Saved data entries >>
— begin —

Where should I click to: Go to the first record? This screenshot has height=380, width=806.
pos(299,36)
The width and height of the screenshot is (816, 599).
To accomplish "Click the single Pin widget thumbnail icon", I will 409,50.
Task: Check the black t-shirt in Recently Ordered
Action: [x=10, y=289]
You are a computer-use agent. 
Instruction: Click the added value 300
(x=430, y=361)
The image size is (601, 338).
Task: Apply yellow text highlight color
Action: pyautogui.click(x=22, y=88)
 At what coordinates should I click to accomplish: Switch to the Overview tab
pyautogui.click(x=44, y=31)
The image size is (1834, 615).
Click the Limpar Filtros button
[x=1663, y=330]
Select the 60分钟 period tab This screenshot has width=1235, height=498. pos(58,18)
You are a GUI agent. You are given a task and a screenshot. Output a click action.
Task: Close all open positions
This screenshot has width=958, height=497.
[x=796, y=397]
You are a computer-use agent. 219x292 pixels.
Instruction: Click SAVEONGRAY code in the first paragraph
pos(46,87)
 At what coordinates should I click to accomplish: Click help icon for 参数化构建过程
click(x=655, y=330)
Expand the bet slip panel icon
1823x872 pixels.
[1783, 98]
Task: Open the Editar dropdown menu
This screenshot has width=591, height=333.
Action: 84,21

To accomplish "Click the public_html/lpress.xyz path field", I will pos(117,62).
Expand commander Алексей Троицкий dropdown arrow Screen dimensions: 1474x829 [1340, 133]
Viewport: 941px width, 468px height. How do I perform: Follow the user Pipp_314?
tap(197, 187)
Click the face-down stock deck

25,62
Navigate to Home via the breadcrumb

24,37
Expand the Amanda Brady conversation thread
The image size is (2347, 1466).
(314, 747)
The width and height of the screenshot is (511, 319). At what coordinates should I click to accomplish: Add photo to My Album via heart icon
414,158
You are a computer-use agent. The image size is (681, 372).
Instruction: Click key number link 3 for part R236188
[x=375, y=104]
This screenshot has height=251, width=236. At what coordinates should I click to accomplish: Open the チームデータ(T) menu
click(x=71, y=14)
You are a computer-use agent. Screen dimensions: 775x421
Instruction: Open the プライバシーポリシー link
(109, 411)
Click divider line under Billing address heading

— end —

In the records above, switch every "computer-use agent" to "desktop automation agent" and reproduce all the lines with nothing else altered.

Where should I click to: Go to the first record? This screenshot has height=380, width=806.
pos(299,36)
The width and height of the screenshot is (816, 599).
To accomplish "Click the single Pin widget thumbnail icon", I will 409,50.
Task: Check the black t-shirt in Recently Ordered
Action: [x=10, y=289]
You are a desktop automation agent. 
Instruction: Click the added value 300
(x=430, y=361)
The image size is (601, 338).
Task: Apply yellow text highlight color
Action: pyautogui.click(x=22, y=88)
 At what coordinates should I click to accomplish: Switch to the Overview tab
pyautogui.click(x=44, y=31)
The image size is (1834, 615).
Click the Limpar Filtros button
[x=1663, y=330]
Select the 60分钟 period tab This screenshot has width=1235, height=498. pos(58,18)
You are a GUI agent. You are given a task and a screenshot. Output a click action.
Task: Close all open positions
This screenshot has width=958, height=497.
[x=796, y=397]
You are a desktop automation agent. 219x292 pixels.
Instruction: Click SAVEONGRAY code in the first paragraph
pos(46,87)
 At what coordinates should I click to accomplish: Click help icon for 参数化构建过程
click(x=655, y=330)
Expand the bet slip panel icon
1823x872 pixels.
[1783, 98]
Task: Open the Editar dropdown menu
This screenshot has width=591, height=333.
Action: 84,21

To accomplish "Click the public_html/lpress.xyz path field", I will pos(117,62).
Expand commander Алексей Троицкий dropdown arrow Screen dimensions: 1474x829 [1340, 133]
Viewport: 941px width, 468px height. How do I perform: Follow the user Pipp_314?
tap(197, 187)
Click the face-down stock deck

25,62
Navigate to Home via the breadcrumb

24,37
Expand the Amanda Brady conversation thread
The image size is (2347, 1466).
(314, 747)
The width and height of the screenshot is (511, 319). At what coordinates should I click to accomplish: Add photo to My Album via heart icon
414,158
You are a desktop automation agent. The image size is (681, 372).
Instruction: Click key number link 3 for part R236188
[x=375, y=104]
This screenshot has height=251, width=236. At what coordinates should I click to accomplish: Open the チームデータ(T) menu
click(x=71, y=14)
You are a desktop automation agent. Screen dimensions: 775x421
Instruction: Open the プライバシーポリシー link
(109, 411)
Click divider line under Billing address heading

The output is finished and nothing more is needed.